Excerpt from a dataset:
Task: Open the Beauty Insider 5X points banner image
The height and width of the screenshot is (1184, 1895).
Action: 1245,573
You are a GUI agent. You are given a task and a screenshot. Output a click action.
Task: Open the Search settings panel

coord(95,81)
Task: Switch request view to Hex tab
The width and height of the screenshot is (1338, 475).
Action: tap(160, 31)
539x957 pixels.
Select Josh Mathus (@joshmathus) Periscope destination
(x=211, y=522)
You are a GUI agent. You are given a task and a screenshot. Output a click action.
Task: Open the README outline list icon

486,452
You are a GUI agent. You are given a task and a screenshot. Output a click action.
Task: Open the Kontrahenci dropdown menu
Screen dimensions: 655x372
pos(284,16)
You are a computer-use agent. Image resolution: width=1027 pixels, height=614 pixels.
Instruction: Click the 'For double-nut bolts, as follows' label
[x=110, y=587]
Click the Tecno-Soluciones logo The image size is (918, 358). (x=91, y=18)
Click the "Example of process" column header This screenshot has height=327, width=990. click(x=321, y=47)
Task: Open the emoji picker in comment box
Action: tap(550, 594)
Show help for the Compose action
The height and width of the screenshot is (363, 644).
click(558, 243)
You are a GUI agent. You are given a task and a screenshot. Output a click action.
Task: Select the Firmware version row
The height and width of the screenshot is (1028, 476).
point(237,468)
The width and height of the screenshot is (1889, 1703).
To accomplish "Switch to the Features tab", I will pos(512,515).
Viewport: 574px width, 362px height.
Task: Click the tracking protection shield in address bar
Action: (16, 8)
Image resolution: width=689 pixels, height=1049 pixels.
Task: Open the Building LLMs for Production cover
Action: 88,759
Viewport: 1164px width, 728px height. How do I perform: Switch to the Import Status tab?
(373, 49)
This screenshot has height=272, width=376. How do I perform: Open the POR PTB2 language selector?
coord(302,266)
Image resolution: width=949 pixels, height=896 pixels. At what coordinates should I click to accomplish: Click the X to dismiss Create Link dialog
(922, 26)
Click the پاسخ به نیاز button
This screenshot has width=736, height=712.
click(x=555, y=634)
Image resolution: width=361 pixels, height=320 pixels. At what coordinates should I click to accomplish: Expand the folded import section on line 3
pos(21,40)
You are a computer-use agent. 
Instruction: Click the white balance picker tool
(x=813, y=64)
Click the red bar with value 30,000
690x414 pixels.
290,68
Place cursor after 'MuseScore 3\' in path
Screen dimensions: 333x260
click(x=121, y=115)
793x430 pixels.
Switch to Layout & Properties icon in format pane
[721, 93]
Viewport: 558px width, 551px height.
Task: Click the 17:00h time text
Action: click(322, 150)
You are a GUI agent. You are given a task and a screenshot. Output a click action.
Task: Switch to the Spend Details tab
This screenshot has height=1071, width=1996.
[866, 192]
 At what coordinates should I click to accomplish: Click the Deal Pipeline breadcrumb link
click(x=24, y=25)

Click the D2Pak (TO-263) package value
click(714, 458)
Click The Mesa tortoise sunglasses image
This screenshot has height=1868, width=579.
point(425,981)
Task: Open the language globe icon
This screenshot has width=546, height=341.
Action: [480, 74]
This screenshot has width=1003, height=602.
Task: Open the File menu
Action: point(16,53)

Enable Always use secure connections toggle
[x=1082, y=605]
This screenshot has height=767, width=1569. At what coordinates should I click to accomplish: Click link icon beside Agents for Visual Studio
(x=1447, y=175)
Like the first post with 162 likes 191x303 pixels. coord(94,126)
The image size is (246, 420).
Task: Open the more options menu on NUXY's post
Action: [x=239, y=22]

* **TASK REQUIREMENTS**
Copy out every line of the items above without changing anything.

* **THE ANSWER**
Task: Open the Beauty Insider 5X points banner image
The height and width of the screenshot is (1184, 1895).
Action: 1245,573
You are a GUI agent. You are given a task and a screenshot. Output a click action.
Task: Open the Search settings panel

coord(95,81)
Task: Switch request view to Hex tab
The width and height of the screenshot is (1338, 475).
Action: tap(160, 31)
539x957 pixels.
Select Josh Mathus (@joshmathus) Periscope destination
(x=211, y=522)
You are a GUI agent. You are given a task and a screenshot. Output a click action.
Task: Open the README outline list icon

486,452
You are a GUI agent. You are given a task and a screenshot. Output a click action.
Task: Open the Kontrahenci dropdown menu
Screen dimensions: 655x372
pos(284,16)
You are a computer-use agent. Image resolution: width=1027 pixels, height=614 pixels.
Instruction: Click the 'For double-nut bolts, as follows' label
[x=110, y=587]
Click the Tecno-Soluciones logo The image size is (918, 358). (x=91, y=18)
Click the "Example of process" column header This screenshot has height=327, width=990. click(x=321, y=47)
Task: Open the emoji picker in comment box
Action: tap(550, 594)
Show help for the Compose action
The height and width of the screenshot is (363, 644).
click(558, 243)
You are a GUI agent. You are given a task and a screenshot. Output a click action.
Task: Select the Firmware version row
The height and width of the screenshot is (1028, 476).
point(237,468)
The width and height of the screenshot is (1889, 1703).
To accomplish "Switch to the Features tab", I will pos(512,515).
Viewport: 574px width, 362px height.
Task: Click the tracking protection shield in address bar
Action: (16, 8)
Image resolution: width=689 pixels, height=1049 pixels.
Task: Open the Building LLMs for Production cover
Action: 88,759
Viewport: 1164px width, 728px height. How do I perform: Switch to the Import Status tab?
(373, 49)
This screenshot has height=272, width=376. How do I perform: Open the POR PTB2 language selector?
coord(302,266)
Image resolution: width=949 pixels, height=896 pixels. At what coordinates should I click to accomplish: Click the X to dismiss Create Link dialog
(922, 26)
Click the پاسخ به نیاز button
This screenshot has width=736, height=712.
click(x=555, y=634)
Image resolution: width=361 pixels, height=320 pixels. At what coordinates should I click to accomplish: Expand the folded import section on line 3
pos(21,40)
You are a computer-use agent. 
Instruction: Click the white balance picker tool
(x=813, y=64)
Click the red bar with value 30,000
690x414 pixels.
290,68
Place cursor after 'MuseScore 3\' in path
Screen dimensions: 333x260
click(x=121, y=115)
793x430 pixels.
Switch to Layout & Properties icon in format pane
[721, 93]
Viewport: 558px width, 551px height.
Task: Click the 17:00h time text
Action: click(322, 150)
You are a GUI agent. You are given a task and a screenshot. Output a click action.
Task: Switch to the Spend Details tab
This screenshot has height=1071, width=1996.
[866, 192]
 At what coordinates should I click to accomplish: Click the Deal Pipeline breadcrumb link
click(x=24, y=25)

Click the D2Pak (TO-263) package value
click(714, 458)
Click The Mesa tortoise sunglasses image
This screenshot has height=1868, width=579.
point(425,981)
Task: Open the language globe icon
This screenshot has width=546, height=341.
Action: [480, 74]
This screenshot has width=1003, height=602.
Task: Open the File menu
Action: point(16,53)

Enable Always use secure connections toggle
[x=1082, y=605]
This screenshot has height=767, width=1569. At what coordinates should I click to accomplish: Click link icon beside Agents for Visual Studio
(x=1447, y=175)
Like the first post with 162 likes 191x303 pixels. coord(94,126)
The image size is (246, 420).
Task: Open the more options menu on NUXY's post
Action: [x=239, y=22]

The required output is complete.